Ad ascoltare le voci che affollano il dibattito pubblico, si ha spesso l’impressione che l’implementazione immediata di singoli provvedimenti risolverebbe di colpo tutti i nostri problemi. La settimana scorsa pareva che l’attuazione del Pnrr fosse la svolta decisiva nella vita di 60 milioni di italiani; in questa probabilmente discuteremo se l’elezione diretta del premier ci riporterà all’età dell’oro. La prossima chissà: forse il nuovo patto di stabilità tornerà ad essere determinante per la salvezza nazionale.

Non che sia sbagliato concentrarsi su obbiettivi chiari e circoscritti nel tempo e nello spazio: l’intero pianeta sembra seguire lo stesso principio. Pandemia, cambiamento climatico, guerre… i titoli dei giornali dettano la cadenza di emergenze molto complesse da risolvere, ma che hanno in comune una cosa: sono obiettivi finiti e definiti. La loro soluzione è qualcosa che possiamo concretamente immaginare quanto auspicare, si tratta “solo” di investire la giusta dose di competenze e risorse.

Certo, in Italia più che un manager o un premier, ci vorrebbe un mago per realizzare tutti i progetti del Pnrr, ma il punto qui è un altro: immaginiamo che, grazie alla bacchetta magica, questi piani giungano ad una fine, cosa ci potremmo aspettare dopo se non un'altra sequenza di necessità imprescindibili? Siamo certi che correre da una conclusione all’altra sia proprio quello che vogliamo per noi e per la collettività?

Immaginazione necessaria

Dal punto di vista dei nostri bisogni di cittadini la risposta probabilmente è “sì”. È compito della politica trovare il modo di costruire il benessere della nostra società, affrontando quotidianamente le problematiche connesse alla sua evoluzione.

Non diversamente, ognuno di noi si chiede cosa mettere nel piatto ogni giorno ed è ancora più felice quando ha garantito il menù per la settimana o per il mese seguente. Ma, accanto alla “politica del fare” portata avanti dall’arte del governo, è bene che esista anche la “politica dell’immaginare”, con il compito di focalizzare, insieme alla concretezza del presente, anche un’altra prospettiva: quella di un futuro. Anzi, meglio se un futuro talmente lontano da risultare irraggiungibile.
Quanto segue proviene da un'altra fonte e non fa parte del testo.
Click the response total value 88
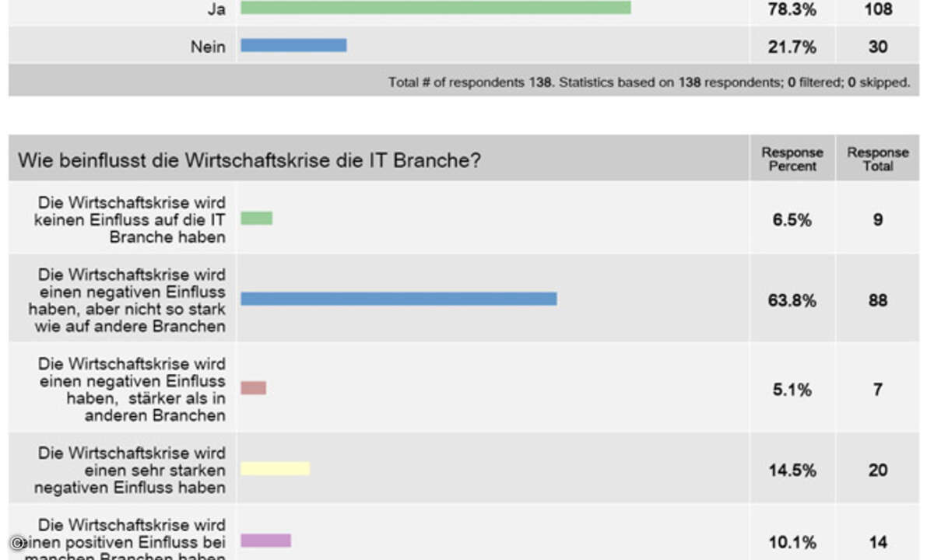 click(878, 300)
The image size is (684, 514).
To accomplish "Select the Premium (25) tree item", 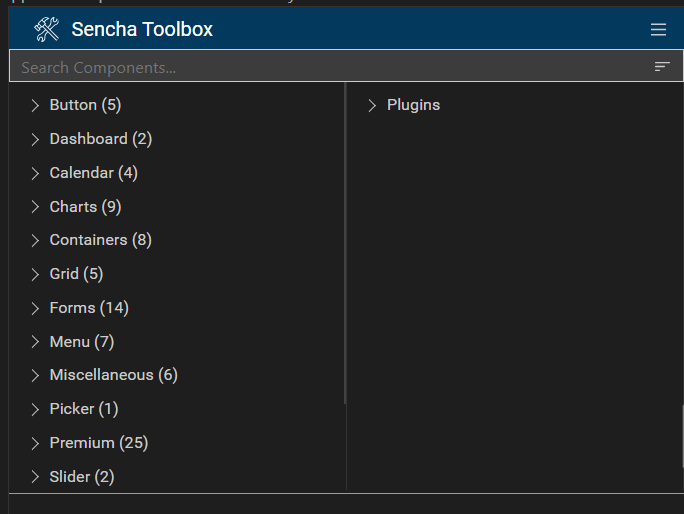I will (x=98, y=443).
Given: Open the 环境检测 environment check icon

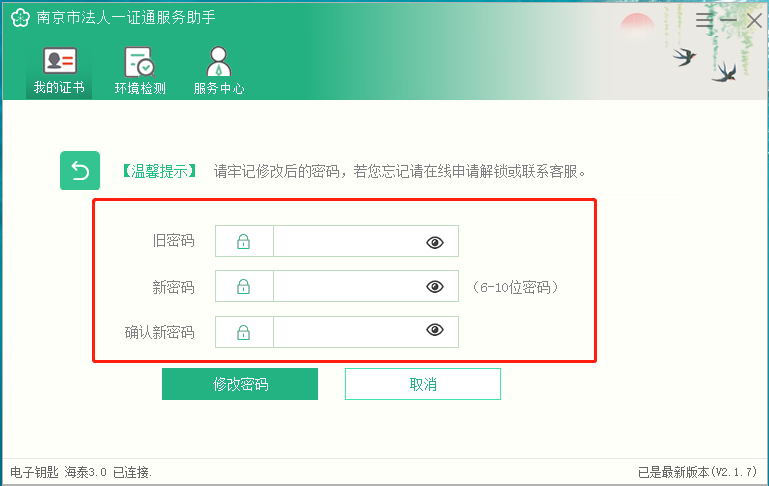Looking at the screenshot, I should point(140,62).
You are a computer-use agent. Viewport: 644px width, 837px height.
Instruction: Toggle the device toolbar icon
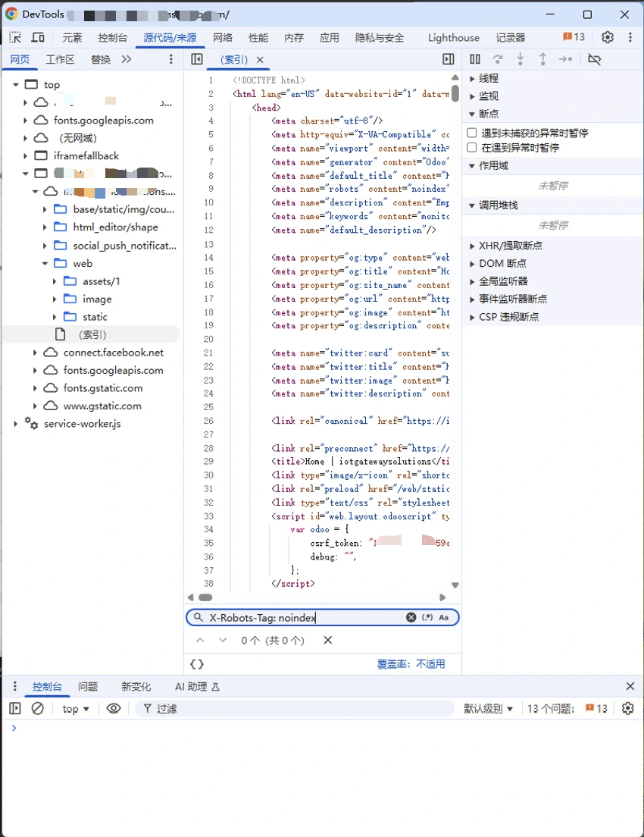pos(37,36)
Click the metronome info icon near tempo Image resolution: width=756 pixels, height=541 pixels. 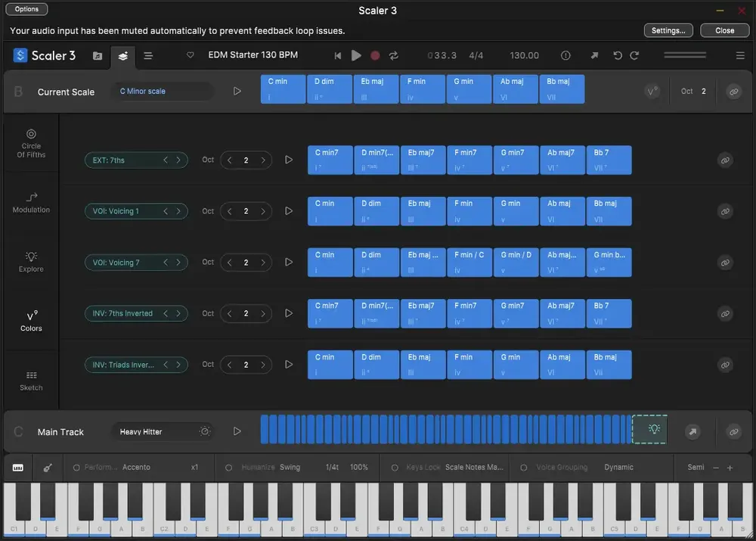[565, 55]
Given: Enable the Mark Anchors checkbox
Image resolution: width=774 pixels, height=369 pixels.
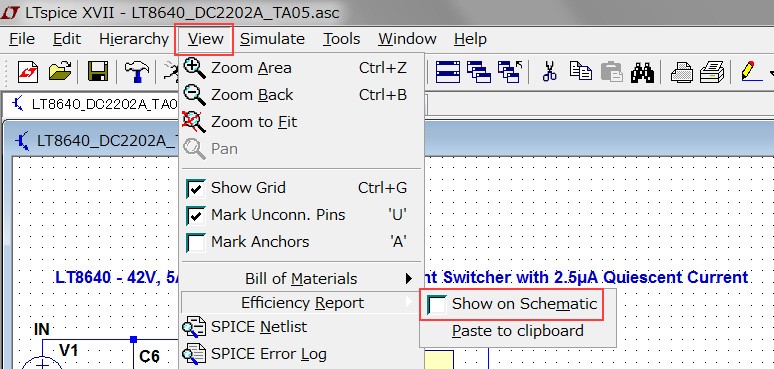Looking at the screenshot, I should [x=196, y=243].
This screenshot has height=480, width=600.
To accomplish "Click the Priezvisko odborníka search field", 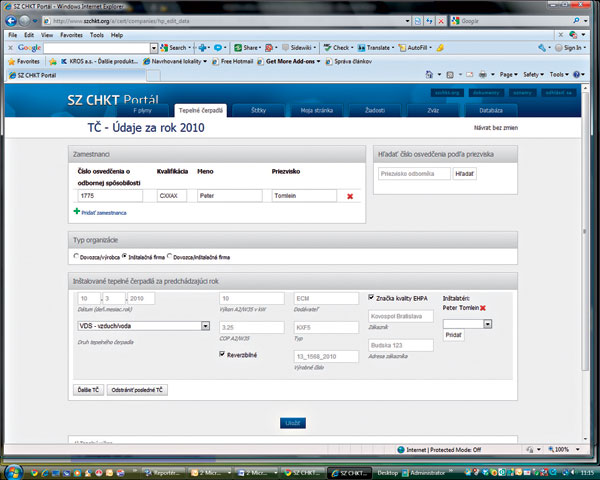I will tap(413, 174).
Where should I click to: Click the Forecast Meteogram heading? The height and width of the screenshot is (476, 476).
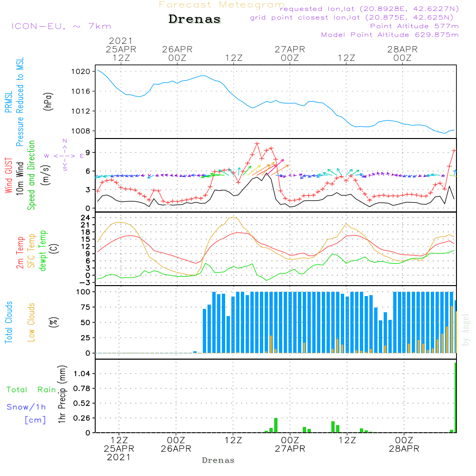[x=222, y=5]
In altre parole, una politica concepita come “l’arte dell’impossibile”.

Certo, è una visione che appare anacronistica e forse anche provocatoria in un’epoca che insegue il populismo delle soluzioni immediate, ma la storia è ricca di conquiste ottenute da popoli che si sono posti aspirazioni al di là della logica. Quanto era probabile all’inizio del XIX secolo l’unificazione italiana? O che 75 anni fa identità totalmente diverse riuscissero a dare vita al sogno di una Costituzione? Per quanto l’Unione europea o le Nazioni unite siano realizzazioni imperfette, sono frutto dell’utopia di un mondo unito senza guerre.

Quanto più uno sguardo mira oltre l’orizzonte, tanto più la società potrà prendere lo slancio per arrivarci. Ma se manca questo impulso verso l’infinito, manca la capacità di alzare gli occhi da terra e dare un senso al viaggio.

Senza sogni

Il pericolo diventa allora non solo quello di smarrirsi, ma di naufragare: la depressione, non solo del singolo, ma di una società intera senza più sogni a guidarla.

I sogni tuttavia non possono essere fatti di riforme, piani industriali e documenti programmatici. Abbiamo elevato Pnrr, premierato e patto di stabilità al rango di visioni, dimenticandoci che tutt’al più sono strumenti per avvicinarci ad esse. Se il nostro sguardo non saprà andare oltre la “resistenza” e la “resilienza”, è lecito chiedersi come faremo a scegliere la direzione quando sarà arrivato il momento di smettere di resistere e metterci in cammino.

«Siate realisti, chiedete l’impossibile» era lo slogan di una generazione che non voleva limiti ai propri sogni.

Oggi che il realismo sembra dominare gli uomini, dovrà proprio essere la politica a ricordarci che guardare all’impossibile non è più una richiesta, ma un dovere.